▶ TASK OBJECTIVE: Format all of the data below as a JSON list of strings, with one string per line and no blank lines. Leave the pictures out.

========

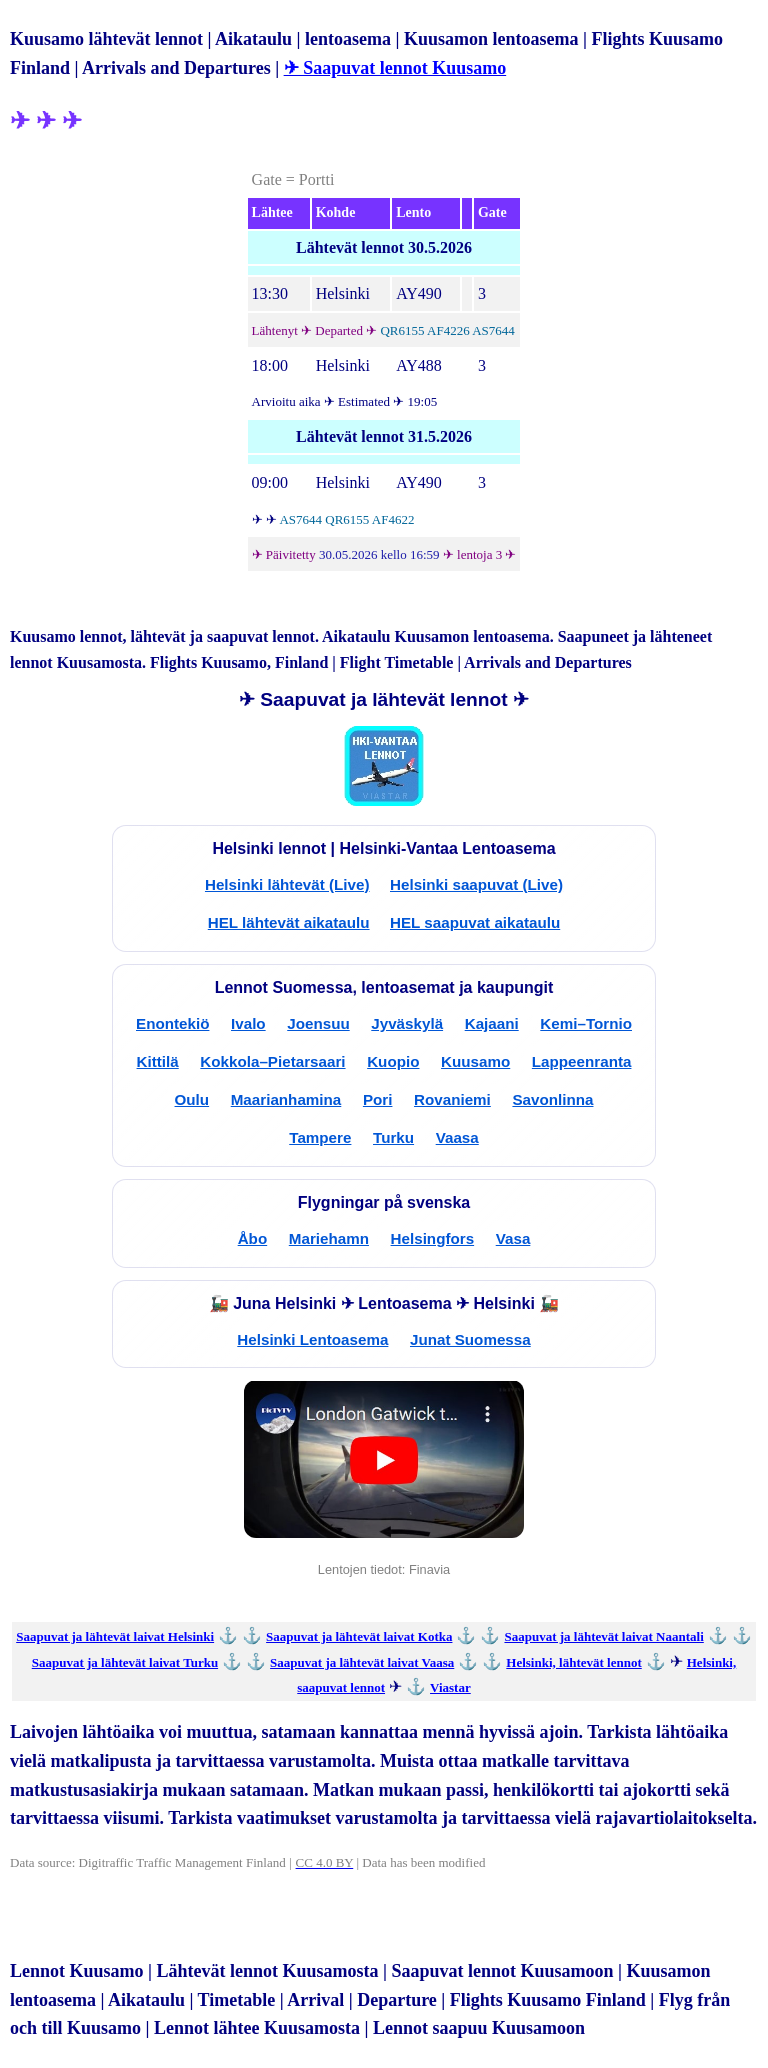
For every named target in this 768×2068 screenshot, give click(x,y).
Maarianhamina (286, 1099)
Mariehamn (329, 1238)
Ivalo (248, 1023)
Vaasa (457, 1137)
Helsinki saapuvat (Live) (476, 884)
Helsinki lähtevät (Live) (287, 884)
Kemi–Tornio (586, 1023)
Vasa (513, 1238)
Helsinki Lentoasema (312, 1339)
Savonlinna (552, 1099)
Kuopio (393, 1061)
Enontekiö (172, 1023)
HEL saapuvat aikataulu (475, 922)
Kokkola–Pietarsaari (272, 1061)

========

▶ RESULT BELOW:
[
  "For every named target in this 768×2068 screenshot, give click(x,y).",
  "Maarianhamina (286, 1099)",
  "Mariehamn (329, 1238)",
  "Ivalo (248, 1023)",
  "Vaasa (457, 1137)",
  "Helsinki saapuvat (Live) (476, 884)",
  "Helsinki lähtevät (Live) (287, 884)",
  "Kemi–Tornio (586, 1023)",
  "Vasa (513, 1238)",
  "Helsinki Lentoasema (312, 1339)",
  "Savonlinna (552, 1099)",
  "Kuopio (393, 1061)",
  "Enontekiö (172, 1023)",
  "HEL saapuvat aikataulu (475, 922)",
  "Kokkola–Pietarsaari (272, 1061)"
]